Ich verließ das Badezimmer, öffnete den Koffer, zog die Toilettentasche heraus und ging zurück. Erst föhnte ich mir das Haar, dann legte ich ein dezentes Freizeit-Make‑up auf. In Seattle schminkte ich mich auf diese Weise für sportliche Aktivitäten, hier erschien es mir genau richtig – weniger ist in manchen Fällen mehr. Abgerundet mit Jeans, einem schwarzen Pulli und Turnschuhen fiel ich in der Gaststube bestimmt nicht auf. Wahrscheinlich besuchten ohnehin kaum Menschen das Lokal – es war Montag. Wer traf sich am Wochenanfang, wenn er keine Verpflichtung hatte?

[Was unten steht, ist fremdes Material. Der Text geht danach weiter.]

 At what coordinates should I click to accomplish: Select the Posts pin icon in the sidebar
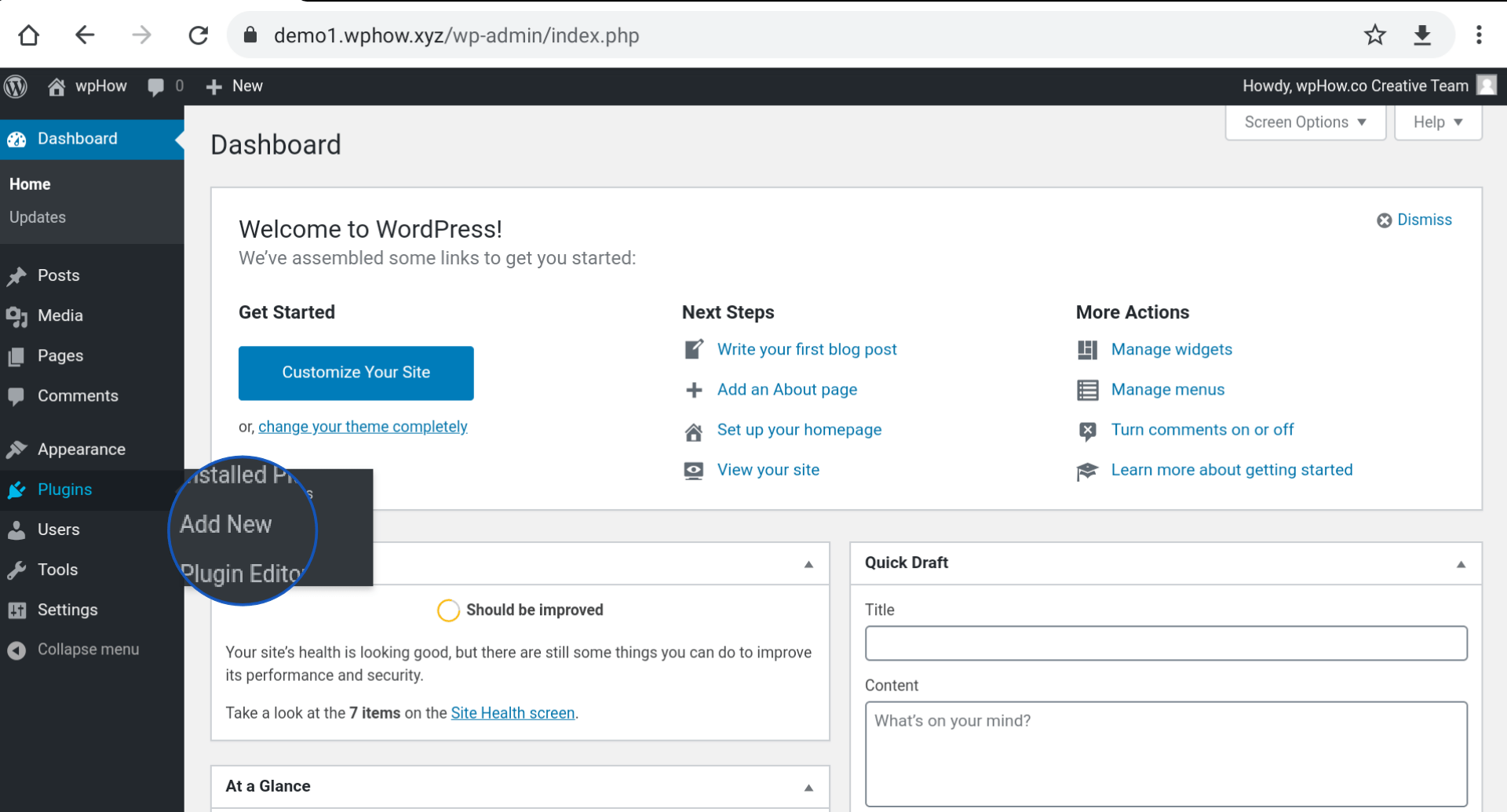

Gerade als ich nach dem Handy griff, um Mia anzurufen, klopfte es an der Tür. Entweder Annabell Fitzgerald holte uns zum Abendessen ab, oder Mia war meinem Telefonat zuvorgekommen.

Ich öffnete und empfing eine strahlende Mia in einem roten Wollkleid, das ihre Rundungen betonte. Neben ihr sah ich aus wie eine graue Maus.